Although they are common and widespread throughout the entire USA and Southern Canada, the Black-crowned Night-Heron is a master of hide and seek and can be very difficult to spot!
These typically solitary birds hunt mostly during the night, meaning your best chance of seeing one is at twilight, hunting for fish and amphibians in the shallow water of ponds and streams.
The Western Grebe and Clark’s Grebe are large water birds of the Western United States and Southwestern Canada.
Looking very similar, both species have white undersides, black heads and crowns, red eyes, and sharp yellow bills. Although they look similar to loons, DNA analysis has revealed that grebes are actually more closely related to flamingos and pigeons!

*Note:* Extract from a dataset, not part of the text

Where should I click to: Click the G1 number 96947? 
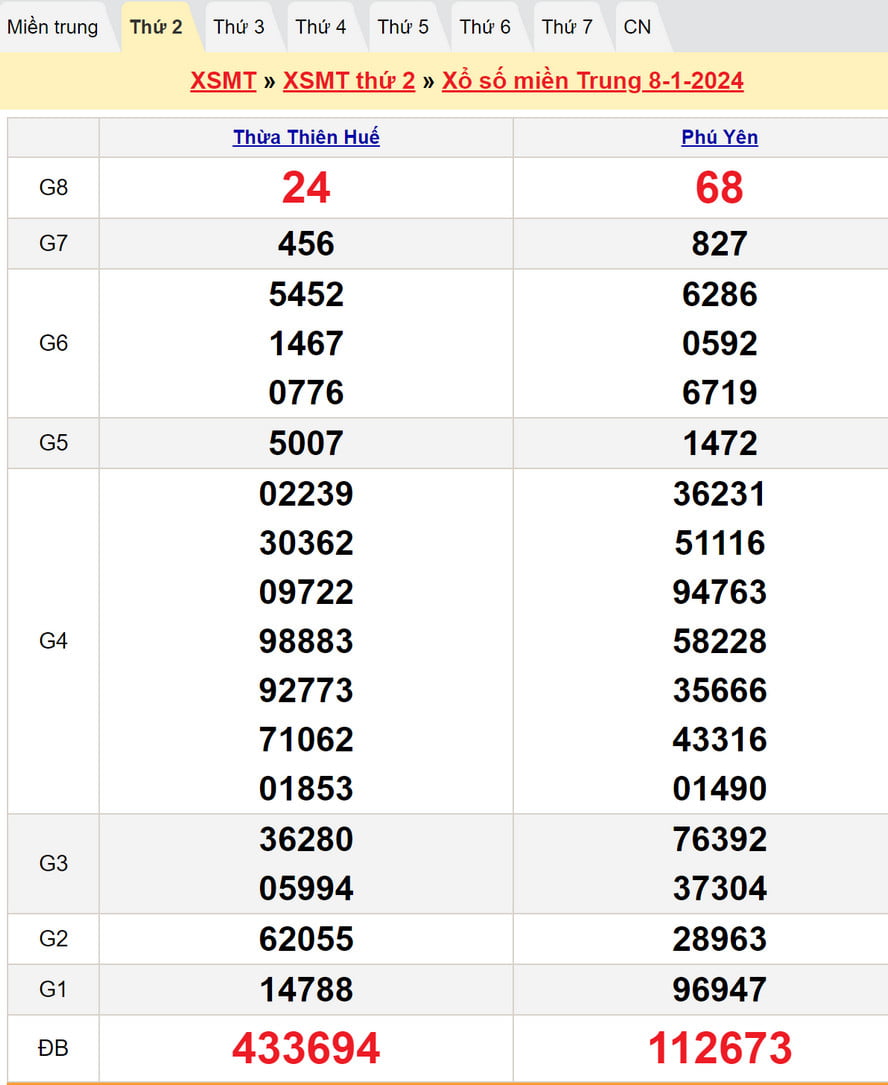[719, 990]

We thought we’d end the list on a highlight because grebes have some of the most extraordinary courtship rituals in the birding world. In this video, you’ll see a pair of grebes mirroring each other to amazing precision, followed by their spectacular crescendo, walking on water!
This has to be seen to be believed.
There are too many black-headed birds in North America to mention, but we’ve done our best to cover the best of them!
From the Orioles and Warblers of the mountains and meadows to the Herons and Gulls of the shorelines and seas, there are black-headed birds to be enjoyed in every habitat across North America.